Trouble forwarding port 80


I apologize for the newbie question.. I am running OpenWrt 18.06.4 on my Linksys WRT3200ACM. I'd like to set up a web server to run from behind the OpenWrt firewall. I have set up the web server to respond to requests on ports 80 and 8080, and the web server responds to requests from other machines on the LAN. I used LuCI to set up port forwarding, resulting in the following two rules at the top of my /etc/config/firewall file:

config redirect
        option target 'DNAT'
        option src 'wan'
        option dest 'lan'
        option proto 'tcp udp'
        option name 'HTTP 80'
        option src_dport '80'
        option dest_ip ''
        option dest_port '80'

config redirect
        option target 'DNAT'
        option src 'wan'
        option dest 'lan'
        option proto 'tcp udp'
        option src_dport '8080'
        option name 'HTTP 8080'
        option dest_ip ''
        option dest_port '8080'

From the outside world, I'm now trying to connect to the web server. What I am finding is that requests sent to port 8080 on the external IP address are being honored. But requests sent to port 80 are not getting through somehow.

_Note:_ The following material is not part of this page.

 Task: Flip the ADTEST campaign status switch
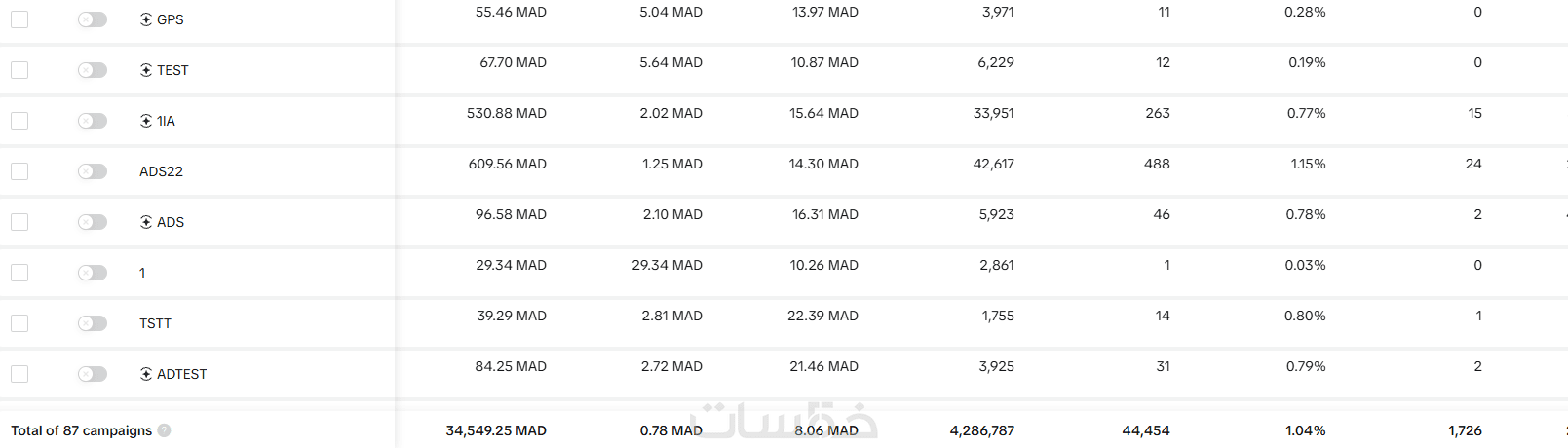coord(93,374)
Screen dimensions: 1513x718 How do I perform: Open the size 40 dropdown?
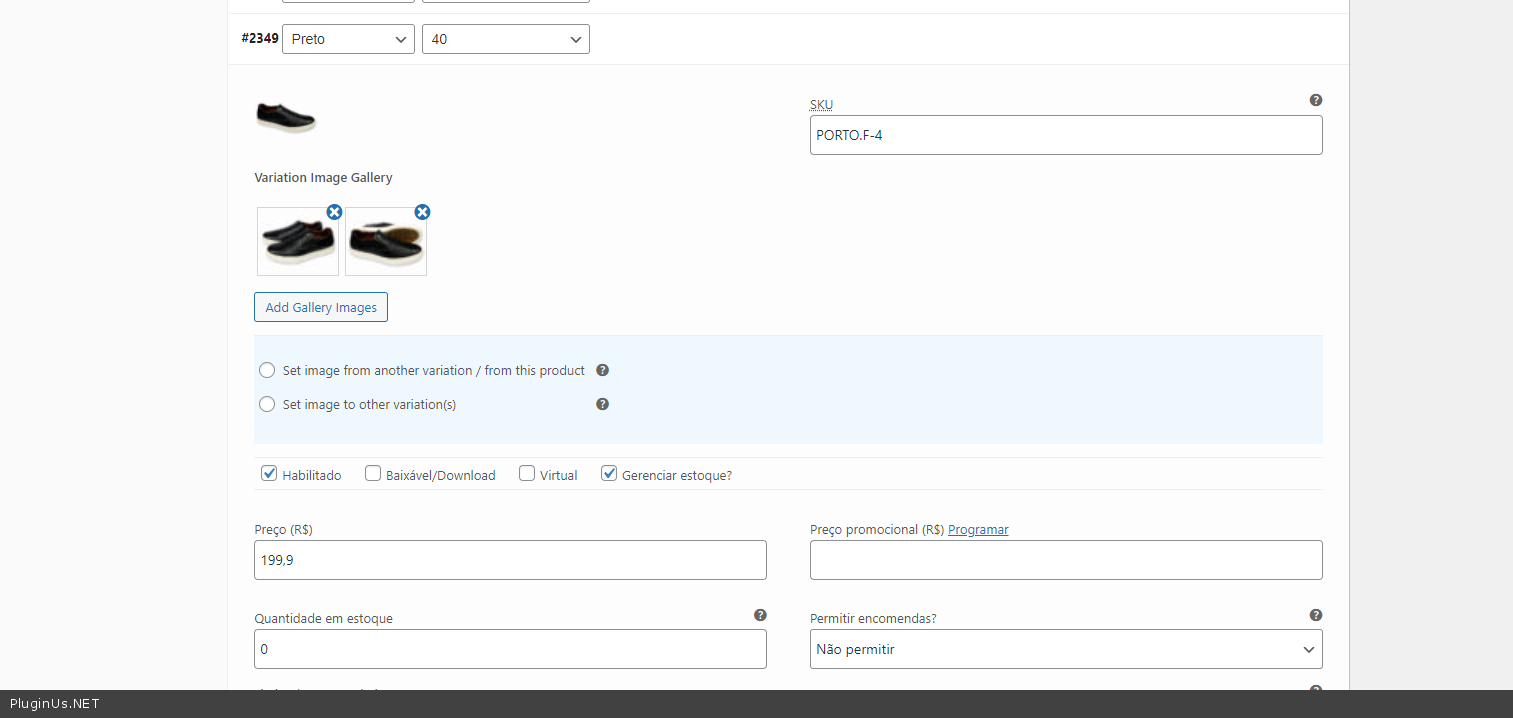pyautogui.click(x=505, y=39)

Following some of the help articles, I enabled logging on rejected packets on the WAN. I'm seeing some activity there, but nothing corresponding to port 80. The only dropped packet that I see that came from the external machine (at abc.def.ghi.jkl):

Mon Dec 30 20:57:48 2019 kern.warn kernel: [182637.676888] REJECT wan in: IN=eth1 OUT= MAC=xx:xx:xx:xx:xx:xx:xx:xx:xx:xx:xx:xx:xx:xx SRC=abc.def.ghi.jkl LEN=152 TOS=0x10 PREC=0x00 TTL=56 ID=45889 DF PROTO=TCP SPT=22 DPT=49879 WINDOW=1026 RES=0x00 ACK PSH URGP=0

And I'm not seeing the packet on the internal network either. I'm seeing the 8080 packets on a tcpdump:

20:28:28.772739 IP > webservermachine.lan.8080: Flags [S], seq 1542747305, win 29200, options [mss 1460,sackOK,TS val 545492952 ecr 0,nop,wscale 7], length 0

But I'm not seeing anything to webservermachine.lan.80 that's coming from the external ip address.

Some things that I don't think are related, but I wanted to mention in case it matters:

  1. I modified /etc/config/uhttpd to have LuCI listen on port 8080. I wanted to rule out that this was somehow interfering with the routing.
  2. I am running standard Adblock, HDD Idle, p910nd, watchcat, and samba services.



1 Like

the conf looks good...

I would try a tcpdump on the openwrt if no packets arrives on the LAN

80/TCP could be blocked by ISP, worth to check with tcpdump on WAN
Bad idea to use unsecured http.

1 Like

Nothing to do with your configuration
but I must point out MyY ISP blocks port 80 by default and a few others for mail & networking
when you just sing up they put you on CGNAT & you witch won't work
if you ask they will give you a "Sticky IP" a real IP to yourself but it may change
but it still won't work cos then you have to get them to unblock it
I ordered a Static IP & still have to get them to unblock everything
so don't discount your ISP after all they will happy sell you WEB services at an extra cost :slight_smile:

I have enabled both 80 and 443, then put in place a redirect, still it's OK and I would say needed to have 80 open

really? I would change ISP for sure... what's this crap?

they unblocked it for me with just a phone call but I did know how it all works
My clinical side is sure it's just a way of trying to up sell services to the newbies

1 Like

LOL, OK then :slight_smile:

Thanks guys!

The ISP is blocking it. Worse yet, they won't stop unless I upgrade to a business-grade account for a lot more money. I'd surely switch to a different ISP, but there's nobody else here that provides internet access other than the old phone company with their slow DSL offering.

This happens on a lot on copper-based local cable provider/ISP is the same

This topic was automatically closed 10 days after the last reply. New replies are no longer allowed.